### Required work
1. Answer these three questions from the police diet article below, one answer per line, marked (a), (b), (c):
(a) How much weight have the 100 officers lost since Jan. 1?
(b) Which hospital is Dr. Hilton Gordon with?
(c) How many pounds did Officer Mike Mitchell lose in two months?
2. In the police diet article below, turn the paragraph beginning "Officer Mike Mitchell's experience is typical" into a short bulleted list that keeps its main facts.
3. Please explain in one to three sentences why, according to the police diet article below, Dr. Hilton Gordon found cops a particular challenge.

### Page excerpt
::::::::

Since Jan. 1, the 100 police officers have lost more than 1,000 pounds using the high-protein Atkins Diet, created by New York cardiologist and author Robert C. Atkins.

For years, the heft of many Chicago cops has attracted attention. In 1991, Ald. William M. Beavers (7th) even suggested the motto of the police force should be "We serve and protect . . . and chow down."

Dr. Hilton Gordon of Weiss Memorial Hospital began trying to change that after the Police Department asked him to help slim down its members.

The weight-loss expert found cops were a particular challenge.

"They're always on the run, so they don't have much time to stop off and enjoy a nice meal and be careful about what they eat," Gordon said.

The Atkins Diet is controversial but don't tell that to the cops.

Officer Mike Mitchell's experience is typical. Working at a desk job in a lock-up, the 30-year cop had seen his weight balloon to more than 240 pounds. When he sought help, he couldn't believe his new diet: a cheese and bacon omelet in the morning, julienne salad for lunch, and a steak or barbecue ribs for dinner. And the best part of all is that he could eat as much of the high-calorie foods as he wanted. The result? In two months, Mitchell lost 17 pounds.

::::::::

### Records shown
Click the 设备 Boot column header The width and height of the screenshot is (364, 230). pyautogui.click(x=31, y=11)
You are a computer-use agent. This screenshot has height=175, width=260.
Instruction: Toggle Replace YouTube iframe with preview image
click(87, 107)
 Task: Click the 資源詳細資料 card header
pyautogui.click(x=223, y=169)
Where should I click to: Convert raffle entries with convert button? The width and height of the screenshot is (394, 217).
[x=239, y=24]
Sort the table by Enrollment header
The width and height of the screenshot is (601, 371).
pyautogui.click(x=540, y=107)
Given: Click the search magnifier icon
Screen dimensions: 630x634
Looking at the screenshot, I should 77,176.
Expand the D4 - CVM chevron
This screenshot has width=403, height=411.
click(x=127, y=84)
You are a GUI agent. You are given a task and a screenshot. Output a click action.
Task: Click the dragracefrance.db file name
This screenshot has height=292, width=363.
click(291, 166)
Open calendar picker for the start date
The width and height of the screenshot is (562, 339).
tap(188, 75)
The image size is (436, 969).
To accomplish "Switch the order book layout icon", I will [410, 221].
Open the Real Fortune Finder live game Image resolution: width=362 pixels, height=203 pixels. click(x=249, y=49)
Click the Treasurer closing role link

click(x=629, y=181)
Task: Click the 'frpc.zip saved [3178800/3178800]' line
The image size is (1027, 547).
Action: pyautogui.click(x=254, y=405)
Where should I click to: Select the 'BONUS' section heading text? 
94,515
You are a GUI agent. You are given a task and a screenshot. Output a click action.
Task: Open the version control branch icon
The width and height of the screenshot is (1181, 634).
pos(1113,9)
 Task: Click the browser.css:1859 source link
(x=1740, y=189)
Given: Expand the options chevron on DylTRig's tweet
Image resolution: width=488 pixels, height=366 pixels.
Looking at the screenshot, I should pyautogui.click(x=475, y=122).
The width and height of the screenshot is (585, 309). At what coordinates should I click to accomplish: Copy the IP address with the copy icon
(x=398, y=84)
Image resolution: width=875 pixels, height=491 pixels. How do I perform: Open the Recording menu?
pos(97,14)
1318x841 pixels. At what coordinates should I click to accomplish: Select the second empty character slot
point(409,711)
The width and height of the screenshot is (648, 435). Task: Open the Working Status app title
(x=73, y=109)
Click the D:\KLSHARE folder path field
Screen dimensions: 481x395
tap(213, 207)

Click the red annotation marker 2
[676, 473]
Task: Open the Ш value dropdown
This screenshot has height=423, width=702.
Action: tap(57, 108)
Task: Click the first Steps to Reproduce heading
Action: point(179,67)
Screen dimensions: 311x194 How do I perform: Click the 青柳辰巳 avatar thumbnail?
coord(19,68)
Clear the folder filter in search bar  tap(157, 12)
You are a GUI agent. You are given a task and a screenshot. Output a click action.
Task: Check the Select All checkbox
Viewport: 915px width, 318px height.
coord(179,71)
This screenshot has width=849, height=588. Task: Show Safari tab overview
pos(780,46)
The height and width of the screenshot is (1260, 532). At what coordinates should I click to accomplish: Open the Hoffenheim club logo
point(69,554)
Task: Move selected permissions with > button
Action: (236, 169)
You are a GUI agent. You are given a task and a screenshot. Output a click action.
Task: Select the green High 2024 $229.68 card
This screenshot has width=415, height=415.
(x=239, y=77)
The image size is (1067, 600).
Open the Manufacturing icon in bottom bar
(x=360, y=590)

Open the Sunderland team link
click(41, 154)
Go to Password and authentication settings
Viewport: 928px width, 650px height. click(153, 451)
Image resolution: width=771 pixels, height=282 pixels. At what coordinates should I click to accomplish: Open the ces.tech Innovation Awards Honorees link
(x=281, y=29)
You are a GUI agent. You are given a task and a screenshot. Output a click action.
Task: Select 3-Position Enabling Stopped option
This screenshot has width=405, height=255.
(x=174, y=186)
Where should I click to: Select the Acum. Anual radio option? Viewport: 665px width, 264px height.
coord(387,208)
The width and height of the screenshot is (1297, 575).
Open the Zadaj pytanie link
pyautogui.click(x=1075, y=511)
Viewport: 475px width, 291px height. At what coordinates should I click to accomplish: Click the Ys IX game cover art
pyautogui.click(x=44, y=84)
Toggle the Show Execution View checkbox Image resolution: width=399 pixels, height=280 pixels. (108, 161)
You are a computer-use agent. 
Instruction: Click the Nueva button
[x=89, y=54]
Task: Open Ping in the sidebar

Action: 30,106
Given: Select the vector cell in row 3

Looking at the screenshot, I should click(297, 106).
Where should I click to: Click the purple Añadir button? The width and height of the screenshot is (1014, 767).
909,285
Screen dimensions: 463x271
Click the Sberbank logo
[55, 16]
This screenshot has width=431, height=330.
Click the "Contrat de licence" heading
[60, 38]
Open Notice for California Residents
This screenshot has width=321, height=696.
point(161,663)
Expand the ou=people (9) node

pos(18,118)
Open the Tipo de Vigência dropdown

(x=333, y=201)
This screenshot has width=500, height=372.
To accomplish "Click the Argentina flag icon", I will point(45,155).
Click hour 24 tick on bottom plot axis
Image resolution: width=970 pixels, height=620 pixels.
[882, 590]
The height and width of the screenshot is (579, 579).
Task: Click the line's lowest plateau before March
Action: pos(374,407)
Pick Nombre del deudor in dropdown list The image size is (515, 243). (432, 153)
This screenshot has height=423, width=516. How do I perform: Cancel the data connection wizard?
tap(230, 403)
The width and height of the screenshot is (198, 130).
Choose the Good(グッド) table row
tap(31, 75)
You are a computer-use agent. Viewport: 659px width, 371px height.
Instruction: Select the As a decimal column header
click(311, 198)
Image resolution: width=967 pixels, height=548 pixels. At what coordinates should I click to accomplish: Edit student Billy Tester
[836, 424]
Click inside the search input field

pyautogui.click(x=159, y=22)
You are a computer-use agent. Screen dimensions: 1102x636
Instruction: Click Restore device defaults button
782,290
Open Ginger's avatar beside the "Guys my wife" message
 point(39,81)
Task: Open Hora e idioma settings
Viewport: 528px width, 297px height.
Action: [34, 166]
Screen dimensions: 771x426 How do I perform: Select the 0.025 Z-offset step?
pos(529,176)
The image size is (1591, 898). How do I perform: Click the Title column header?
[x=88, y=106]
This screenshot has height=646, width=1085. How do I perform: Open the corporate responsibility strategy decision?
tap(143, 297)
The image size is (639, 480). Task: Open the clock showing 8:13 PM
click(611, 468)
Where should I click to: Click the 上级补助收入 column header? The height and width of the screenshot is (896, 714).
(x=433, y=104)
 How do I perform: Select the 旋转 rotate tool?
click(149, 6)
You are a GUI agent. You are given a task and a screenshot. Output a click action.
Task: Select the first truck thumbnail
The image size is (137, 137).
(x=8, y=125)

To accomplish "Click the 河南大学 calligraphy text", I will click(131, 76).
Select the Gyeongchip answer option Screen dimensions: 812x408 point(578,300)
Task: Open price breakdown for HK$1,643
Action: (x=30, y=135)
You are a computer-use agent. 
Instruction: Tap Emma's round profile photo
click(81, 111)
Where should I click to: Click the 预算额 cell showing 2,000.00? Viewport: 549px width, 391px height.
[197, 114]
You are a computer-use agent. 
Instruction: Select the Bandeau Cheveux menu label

::::::::

### Task responses
1.
(a) More than 1,000 pounds.
(b) Weiss Memorial Hospital.
(c) 17 pounds.

2.
- Officer Mike Mitchell's experience is typical.
- He is a 30-year cop with a desk job in a lock-up, and his weight had ballooned to more than 240 pounds.
- His new diet: a cheese and bacon omelet for breakfast, julienne salad for lunch, and steak or barbecue ribs for dinner.
- He could eat as much of these high-calorie foods as he wanted.
- He lost 17 pounds in two months.

3. Gordon said cops are always on the run. Because of this, they don't have much time to stop for a nice meal or to be careful about what they eat.